Technical White Paper

Zetyra Bayesian Toolkit: A Comprehensive Suite of Validated Bayesian Calculators for Clinical Trial Design

Complete mathematical formulations, validation methodologies, and practical guidance for six integrated Bayesian modules addressing the FDA's evolving regulatory guidance.

Version 1.0March 2026Lu (Maggie) Qian, MS

Key Findings

248 Bayesian Tests
All passing against analytic solutions & Zhou & Ji (2024)
6 Modules
Integrated suite from prior elicitation to predictive power
5,568 Lines
Production code with conjugate closed-form posteriors
FDA 2026 Aligned
January 12, 2026 Draft Guidance on Bayesian methods

1Executive Summary

FDA Published Bayesian Guidance (January 12, 2026)

The FDA's Draft Guidance on the Use of Bayesian Methodology in Clinical Trials of Drug and Biological Products, coupled with the February 2010 guidance for medical device trials and the ICH E9(R1) estimands framework, has catalyzed widespread adoption of Bayesian methods across therapeutic development.

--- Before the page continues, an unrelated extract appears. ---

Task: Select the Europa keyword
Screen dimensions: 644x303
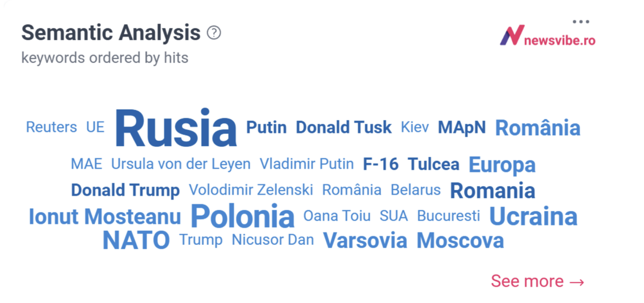Action: coord(502,165)
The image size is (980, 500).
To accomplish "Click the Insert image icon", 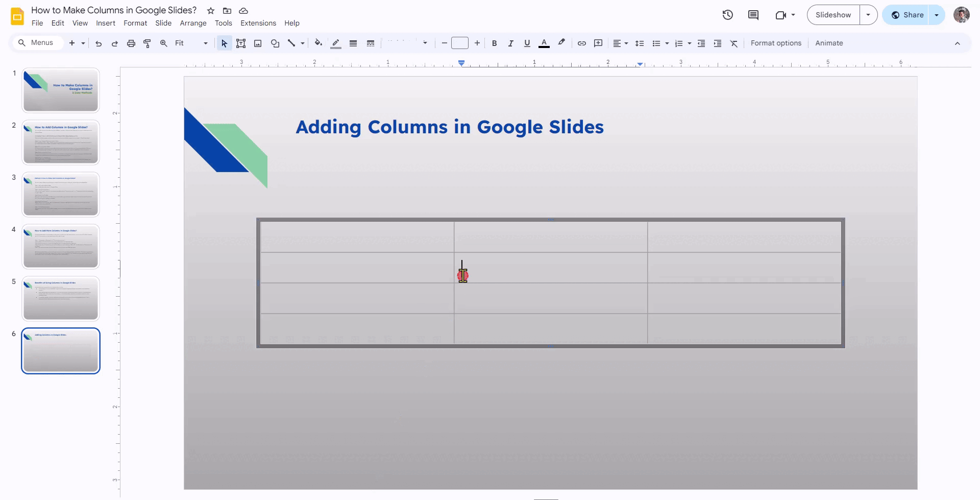I will pyautogui.click(x=258, y=43).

This toolkit addresses the implementation gap through six integrated calculators with transparent, auditable implementations of conjugate Bayesian models.

The Bayesian Toolkit

Six integrated calculators spanning the full Bayesian trial design workflow:

  • Prior Elicitation: Three data-driven methods (quantile matching, ESS-based, historical summary) for specifying informative Beta priors
  • Bayesian Borrowing: Power Prior, Commensurate Prior, and Meta-Analytic Predictive (MAP) approaches for leveraging historical control data
  • Single-Arm Design: Sample size calculations for binary and continuous endpoints using Beta-Binomial and Normal-Normal conjugate models
  • Two-Arm Design: Comparative designs supporting superiority and non-inferiority with flexible allocation ratios
  • Sequential Monitoring: Predictive probability stopping rules for interim efficacy and futility assessments
  • Predictive Power: Bayesian posterior predictive probability for trial completion forecasting, including survival endpoints

Table 1

Bayesian Validation Summary (248 tests)

ModuleTestsKey Benchmark
Prior Elicitation22Quantile PPF accuracy
Bayesian Borrowing18Power prior, DerSimonian-Laird
Single-Arm Design26Operating characteristics
Two-Arm Design24Superiority/NI Type I error
Sequential Monitoring95Zhou & Ji (2024) boundaries
Predictive Power/Survival63MC simulation vs. analytical
Total248100% pass rate

2Bayesian Inference Foundations

The foundation of all Bayesian inference is Bayes' Theorem: the posterior distribution p(θ | D) is proportional to the likelihood p(D | θ) times the prior p(θ). The posterior summarizes all available information about θ and serves as the basis for inference, prediction, and decision-making.

Table 2

Bayesian vs. Frequentist Paradigms

AspectBayesianFrequentist
ParametersFixed but uncertain; have distributionsFixed constants
IntervalsDirect probability on parameterLong-run coverage probability
Prior informationExplicitly incorporatedOnly through design
Sequential analysisFlexible; same posterior logicRequires complex corrections
InterpretationP(θ ∈ [L,U] | data)If repeated ∞ times, 95% of CIs contain θ

2.1 Operating Characteristics

Despite philosophical differences, Bayesian trial designs are evaluated on frequentist operating characteristics to ensure regulatory acceptability. Type I error (α ≤ 0.05) and power (1 − β ≥ 0.80) are computed via Monte Carlo simulation under H₀ and H₁, as advocated by the FDA.

3Conjugate Prior Families

A prior is conjugate to a likelihood if the posterior belongs to the same distribution family. Conjugate priors yield closed-form posteriors without numerical integration—enabling sub-second computation, numerical stability, and deterministic reproducibility.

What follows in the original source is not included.